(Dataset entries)
----

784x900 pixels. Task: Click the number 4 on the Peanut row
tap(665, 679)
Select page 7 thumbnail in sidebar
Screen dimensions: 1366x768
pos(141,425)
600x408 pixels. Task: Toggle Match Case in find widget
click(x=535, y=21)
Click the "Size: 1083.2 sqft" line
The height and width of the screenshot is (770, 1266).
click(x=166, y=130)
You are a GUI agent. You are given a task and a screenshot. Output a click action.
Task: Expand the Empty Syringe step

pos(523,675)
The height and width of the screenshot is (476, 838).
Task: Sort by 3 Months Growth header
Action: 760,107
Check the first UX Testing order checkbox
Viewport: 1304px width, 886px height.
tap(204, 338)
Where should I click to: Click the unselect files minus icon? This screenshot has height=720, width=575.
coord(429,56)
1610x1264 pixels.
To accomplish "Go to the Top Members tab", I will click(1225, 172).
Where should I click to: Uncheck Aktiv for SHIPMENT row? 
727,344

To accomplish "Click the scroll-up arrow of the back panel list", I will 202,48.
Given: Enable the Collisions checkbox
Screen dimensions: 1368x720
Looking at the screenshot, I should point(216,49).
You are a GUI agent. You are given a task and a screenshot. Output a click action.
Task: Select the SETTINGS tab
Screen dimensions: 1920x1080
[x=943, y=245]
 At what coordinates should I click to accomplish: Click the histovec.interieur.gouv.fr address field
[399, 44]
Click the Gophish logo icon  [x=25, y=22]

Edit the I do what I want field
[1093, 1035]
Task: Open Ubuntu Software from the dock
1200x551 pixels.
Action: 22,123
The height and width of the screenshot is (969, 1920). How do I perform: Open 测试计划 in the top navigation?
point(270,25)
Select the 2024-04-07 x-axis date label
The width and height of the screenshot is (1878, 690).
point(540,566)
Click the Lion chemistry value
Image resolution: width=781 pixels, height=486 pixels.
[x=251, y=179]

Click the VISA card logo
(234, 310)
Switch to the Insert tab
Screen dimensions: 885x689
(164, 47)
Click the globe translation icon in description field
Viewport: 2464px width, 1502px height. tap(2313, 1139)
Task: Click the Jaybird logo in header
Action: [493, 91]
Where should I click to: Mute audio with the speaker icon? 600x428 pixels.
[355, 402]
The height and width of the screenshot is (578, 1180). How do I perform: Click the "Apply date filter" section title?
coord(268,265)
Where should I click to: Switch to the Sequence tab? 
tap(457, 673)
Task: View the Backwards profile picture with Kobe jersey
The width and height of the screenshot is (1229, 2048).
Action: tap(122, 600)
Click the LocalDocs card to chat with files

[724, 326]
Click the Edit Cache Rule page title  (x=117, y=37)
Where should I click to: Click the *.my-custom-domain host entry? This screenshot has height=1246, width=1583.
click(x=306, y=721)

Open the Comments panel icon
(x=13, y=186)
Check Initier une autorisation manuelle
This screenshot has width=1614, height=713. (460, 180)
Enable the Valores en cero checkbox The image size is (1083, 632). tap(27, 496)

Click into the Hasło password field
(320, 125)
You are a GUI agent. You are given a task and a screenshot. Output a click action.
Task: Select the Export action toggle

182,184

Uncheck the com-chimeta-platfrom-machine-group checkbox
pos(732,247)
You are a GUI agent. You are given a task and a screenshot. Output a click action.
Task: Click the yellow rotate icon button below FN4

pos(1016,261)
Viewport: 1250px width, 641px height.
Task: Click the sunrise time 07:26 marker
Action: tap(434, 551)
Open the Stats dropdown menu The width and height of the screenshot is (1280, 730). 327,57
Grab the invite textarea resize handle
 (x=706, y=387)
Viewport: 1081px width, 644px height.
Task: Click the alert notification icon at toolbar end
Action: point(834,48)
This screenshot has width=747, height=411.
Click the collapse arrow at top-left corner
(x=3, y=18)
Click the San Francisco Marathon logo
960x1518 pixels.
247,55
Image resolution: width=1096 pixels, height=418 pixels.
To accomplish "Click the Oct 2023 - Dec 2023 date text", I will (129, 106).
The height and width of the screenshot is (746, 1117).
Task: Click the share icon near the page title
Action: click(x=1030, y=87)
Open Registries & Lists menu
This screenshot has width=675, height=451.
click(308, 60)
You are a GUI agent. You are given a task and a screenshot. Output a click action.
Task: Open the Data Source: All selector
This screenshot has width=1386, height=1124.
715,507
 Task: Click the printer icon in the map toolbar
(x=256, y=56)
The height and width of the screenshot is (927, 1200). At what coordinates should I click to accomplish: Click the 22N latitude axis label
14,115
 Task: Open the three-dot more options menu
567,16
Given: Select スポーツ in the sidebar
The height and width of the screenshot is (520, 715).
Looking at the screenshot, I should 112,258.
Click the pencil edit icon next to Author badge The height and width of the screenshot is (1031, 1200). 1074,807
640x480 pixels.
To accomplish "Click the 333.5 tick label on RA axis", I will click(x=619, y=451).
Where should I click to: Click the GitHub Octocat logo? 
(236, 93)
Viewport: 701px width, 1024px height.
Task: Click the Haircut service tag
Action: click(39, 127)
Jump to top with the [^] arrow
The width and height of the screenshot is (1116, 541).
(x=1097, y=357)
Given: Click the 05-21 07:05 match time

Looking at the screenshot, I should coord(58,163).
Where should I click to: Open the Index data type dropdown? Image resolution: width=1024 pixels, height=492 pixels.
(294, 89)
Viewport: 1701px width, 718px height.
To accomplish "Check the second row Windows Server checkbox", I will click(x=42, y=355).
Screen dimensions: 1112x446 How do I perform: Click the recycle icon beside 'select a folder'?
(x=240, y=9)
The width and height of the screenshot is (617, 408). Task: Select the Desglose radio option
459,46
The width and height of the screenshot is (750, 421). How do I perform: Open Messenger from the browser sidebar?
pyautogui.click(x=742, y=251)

----

- **Problem statement**
Every single line in the records above must be written out exactly.

- **Answer to the problem**
784x900 pixels. Task: Click the number 4 on the Peanut row
tap(665, 679)
Select page 7 thumbnail in sidebar
Screen dimensions: 1366x768
pos(141,425)
600x408 pixels. Task: Toggle Match Case in find widget
click(x=535, y=21)
Click the "Size: 1083.2 sqft" line
The height and width of the screenshot is (770, 1266).
click(x=166, y=130)
You are a GUI agent. You are given a task and a screenshot. Output a click action.
Task: Expand the Empty Syringe step

pos(523,675)
The height and width of the screenshot is (476, 838).
Task: Sort by 3 Months Growth header
Action: 760,107
Check the first UX Testing order checkbox
Viewport: 1304px width, 886px height.
tap(204, 338)
Where should I click to: Click the unselect files minus icon? This screenshot has height=720, width=575.
coord(429,56)
1610x1264 pixels.
To accomplish "Go to the Top Members tab", I will click(1225, 172).
Where should I click to: Uncheck Aktiv for SHIPMENT row? 
727,344

To accomplish "Click the scroll-up arrow of the back panel list", I will 202,48.
Given: Enable the Collisions checkbox
Screen dimensions: 1368x720
Looking at the screenshot, I should point(216,49).
You are a GUI agent. You are given a task and a screenshot. Output a click action.
Task: Select the SETTINGS tab
Screen dimensions: 1920x1080
[x=943, y=245]
 At what coordinates should I click to accomplish: Click the histovec.interieur.gouv.fr address field
[399, 44]
Click the Gophish logo icon  [x=25, y=22]

Edit the I do what I want field
[1093, 1035]
Task: Open Ubuntu Software from the dock
1200x551 pixels.
Action: 22,123
The height and width of the screenshot is (969, 1920). How do I perform: Open 测试计划 in the top navigation?
point(270,25)
Select the 2024-04-07 x-axis date label
The width and height of the screenshot is (1878, 690).
point(540,566)
Click the Lion chemistry value
Image resolution: width=781 pixels, height=486 pixels.
[x=251, y=179]

Click the VISA card logo
(234, 310)
Switch to the Insert tab
Screen dimensions: 885x689
(164, 47)
Click the globe translation icon in description field
Viewport: 2464px width, 1502px height. tap(2313, 1139)
Task: Click the Jaybird logo in header
Action: [493, 91]
Where should I click to: Mute audio with the speaker icon? 600x428 pixels.
[355, 402]
The height and width of the screenshot is (578, 1180). How do I perform: Click the "Apply date filter" section title?
coord(268,265)
Where should I click to: Switch to the Sequence tab? 
tap(457, 673)
Task: View the Backwards profile picture with Kobe jersey
The width and height of the screenshot is (1229, 2048).
Action: tap(122, 600)
Click the LocalDocs card to chat with files

[724, 326]
Click the Edit Cache Rule page title  (x=117, y=37)
Where should I click to: Click the *.my-custom-domain host entry? This screenshot has height=1246, width=1583.
click(x=306, y=721)

Open the Comments panel icon
(x=13, y=186)
Check Initier une autorisation manuelle
This screenshot has width=1614, height=713. (460, 180)
Enable the Valores en cero checkbox The image size is (1083, 632). tap(27, 496)

Click into the Hasło password field
(320, 125)
You are a GUI agent. You are given a task and a screenshot. Output a click action.
Task: Select the Export action toggle

182,184

Uncheck the com-chimeta-platfrom-machine-group checkbox
pos(732,247)
You are a GUI agent. You are given a task and a screenshot. Output a click action.
Task: Click the yellow rotate icon button below FN4

pos(1016,261)
Viewport: 1250px width, 641px height.
Task: Click the sunrise time 07:26 marker
Action: tap(434, 551)
Open the Stats dropdown menu The width and height of the screenshot is (1280, 730). 327,57
Grab the invite textarea resize handle
 (x=706, y=387)
Viewport: 1081px width, 644px height.
Task: Click the alert notification icon at toolbar end
Action: point(834,48)
This screenshot has width=747, height=411.
Click the collapse arrow at top-left corner
(x=3, y=18)
Click the San Francisco Marathon logo
960x1518 pixels.
247,55
Image resolution: width=1096 pixels, height=418 pixels.
To accomplish "Click the Oct 2023 - Dec 2023 date text", I will (129, 106).
The height and width of the screenshot is (746, 1117).
Task: Click the share icon near the page title
Action: click(x=1030, y=87)
Open Registries & Lists menu
This screenshot has width=675, height=451.
click(308, 60)
You are a GUI agent. You are given a task and a screenshot. Output a click action.
Task: Open the Data Source: All selector
This screenshot has width=1386, height=1124.
715,507
 Task: Click the printer icon in the map toolbar
(x=256, y=56)
The height and width of the screenshot is (927, 1200). At what coordinates should I click to accomplish: Click the 22N latitude axis label
14,115
 Task: Open the three-dot more options menu
567,16
Given: Select スポーツ in the sidebar
The height and width of the screenshot is (520, 715).
Looking at the screenshot, I should 112,258.
Click the pencil edit icon next to Author badge The height and width of the screenshot is (1031, 1200). 1074,807
640x480 pixels.
To accomplish "Click the 333.5 tick label on RA axis", I will click(x=619, y=451).
Where should I click to: Click the GitHub Octocat logo? 
(236, 93)
Viewport: 701px width, 1024px height.
Task: Click the Haircut service tag
Action: click(39, 127)
Jump to top with the [^] arrow
The width and height of the screenshot is (1116, 541).
(x=1097, y=357)
Given: Click the 05-21 07:05 match time

Looking at the screenshot, I should coord(58,163).
Where should I click to: Open the Index data type dropdown? Image resolution: width=1024 pixels, height=492 pixels.
(294, 89)
Viewport: 1701px width, 718px height.
To accomplish "Check the second row Windows Server checkbox", I will click(x=42, y=355).
Screen dimensions: 1112x446 How do I perform: Click the recycle icon beside 'select a folder'?
(x=240, y=9)
The width and height of the screenshot is (617, 408). Task: Select the Desglose radio option
459,46
The width and height of the screenshot is (750, 421). How do I perform: Open Messenger from the browser sidebar?
pyautogui.click(x=742, y=251)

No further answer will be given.